(Required action):
Quote every line from the top of the listing down to and including the line that contains "Select the Doughnut".
**** Dataset records ****
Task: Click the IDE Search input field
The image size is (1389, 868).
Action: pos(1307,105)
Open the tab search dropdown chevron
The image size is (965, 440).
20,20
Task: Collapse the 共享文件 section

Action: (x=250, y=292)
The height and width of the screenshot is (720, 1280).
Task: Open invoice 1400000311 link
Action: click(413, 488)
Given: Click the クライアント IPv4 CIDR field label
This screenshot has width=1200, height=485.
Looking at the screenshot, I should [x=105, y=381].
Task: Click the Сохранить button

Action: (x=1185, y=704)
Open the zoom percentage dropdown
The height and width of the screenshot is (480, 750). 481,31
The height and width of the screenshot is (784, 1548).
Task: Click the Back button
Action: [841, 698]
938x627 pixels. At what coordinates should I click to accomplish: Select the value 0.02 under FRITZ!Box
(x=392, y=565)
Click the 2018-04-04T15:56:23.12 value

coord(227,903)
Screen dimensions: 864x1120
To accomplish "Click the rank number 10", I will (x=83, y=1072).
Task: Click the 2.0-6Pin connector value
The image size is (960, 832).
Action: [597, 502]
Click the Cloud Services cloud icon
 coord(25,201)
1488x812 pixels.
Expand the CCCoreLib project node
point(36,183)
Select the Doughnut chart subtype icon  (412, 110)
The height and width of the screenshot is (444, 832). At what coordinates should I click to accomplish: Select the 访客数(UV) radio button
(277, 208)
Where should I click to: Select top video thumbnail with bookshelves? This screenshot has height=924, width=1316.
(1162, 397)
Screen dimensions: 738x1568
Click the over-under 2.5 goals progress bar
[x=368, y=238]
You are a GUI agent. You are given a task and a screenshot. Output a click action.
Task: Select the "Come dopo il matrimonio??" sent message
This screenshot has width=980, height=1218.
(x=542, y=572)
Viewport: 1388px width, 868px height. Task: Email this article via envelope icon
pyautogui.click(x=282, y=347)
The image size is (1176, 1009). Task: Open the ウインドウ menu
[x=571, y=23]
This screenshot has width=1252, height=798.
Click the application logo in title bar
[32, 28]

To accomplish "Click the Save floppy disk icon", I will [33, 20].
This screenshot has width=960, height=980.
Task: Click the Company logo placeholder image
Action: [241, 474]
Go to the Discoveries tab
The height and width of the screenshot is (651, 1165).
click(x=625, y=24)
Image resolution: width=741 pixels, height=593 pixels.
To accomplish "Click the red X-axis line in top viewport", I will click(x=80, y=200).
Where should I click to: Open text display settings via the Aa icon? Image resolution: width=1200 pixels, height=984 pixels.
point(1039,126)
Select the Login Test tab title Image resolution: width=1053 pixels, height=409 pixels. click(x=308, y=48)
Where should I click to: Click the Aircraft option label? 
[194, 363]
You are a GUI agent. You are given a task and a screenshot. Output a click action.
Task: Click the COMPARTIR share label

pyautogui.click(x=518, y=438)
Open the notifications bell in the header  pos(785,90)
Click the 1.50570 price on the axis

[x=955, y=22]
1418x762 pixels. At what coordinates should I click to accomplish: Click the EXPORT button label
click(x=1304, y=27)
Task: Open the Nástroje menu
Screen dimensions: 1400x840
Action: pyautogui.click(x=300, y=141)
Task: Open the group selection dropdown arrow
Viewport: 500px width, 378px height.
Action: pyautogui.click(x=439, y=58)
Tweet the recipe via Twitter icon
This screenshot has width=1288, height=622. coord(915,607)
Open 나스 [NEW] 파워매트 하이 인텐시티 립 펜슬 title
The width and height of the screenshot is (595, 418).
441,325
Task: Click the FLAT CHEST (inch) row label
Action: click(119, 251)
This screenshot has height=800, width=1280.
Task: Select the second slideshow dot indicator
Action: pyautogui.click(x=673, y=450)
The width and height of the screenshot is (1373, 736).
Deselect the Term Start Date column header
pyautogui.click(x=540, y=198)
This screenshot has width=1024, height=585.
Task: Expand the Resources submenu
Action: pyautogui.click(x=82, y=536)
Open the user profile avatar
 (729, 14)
****
(Response below):
Task: Click the IDE Search input field
The image size is (1389, 868).
Action: pos(1307,105)
Open the tab search dropdown chevron
The image size is (965, 440).
20,20
Task: Collapse the 共享文件 section

Action: (x=250, y=292)
The height and width of the screenshot is (720, 1280).
Task: Open invoice 1400000311 link
Action: click(413, 488)
Given: Click the クライアント IPv4 CIDR field label
This screenshot has width=1200, height=485.
Looking at the screenshot, I should [x=105, y=381].
Task: Click the Сохранить button

Action: (x=1185, y=704)
Open the zoom percentage dropdown
The height and width of the screenshot is (480, 750). 481,31
The height and width of the screenshot is (784, 1548).
Task: Click the Back button
Action: [841, 698]
938x627 pixels. At what coordinates should I click to accomplish: Select the value 0.02 under FRITZ!Box
(x=392, y=565)
Click the 2018-04-04T15:56:23.12 value

coord(227,903)
Screen dimensions: 864x1120
To accomplish "Click the rank number 10", I will (x=83, y=1072).
Task: Click the 2.0-6Pin connector value
The image size is (960, 832).
Action: [597, 502]
Click the Cloud Services cloud icon
 coord(25,201)
1488x812 pixels.
Expand the CCCoreLib project node
point(36,183)
Select the Doughnut chart subtype icon  (412, 110)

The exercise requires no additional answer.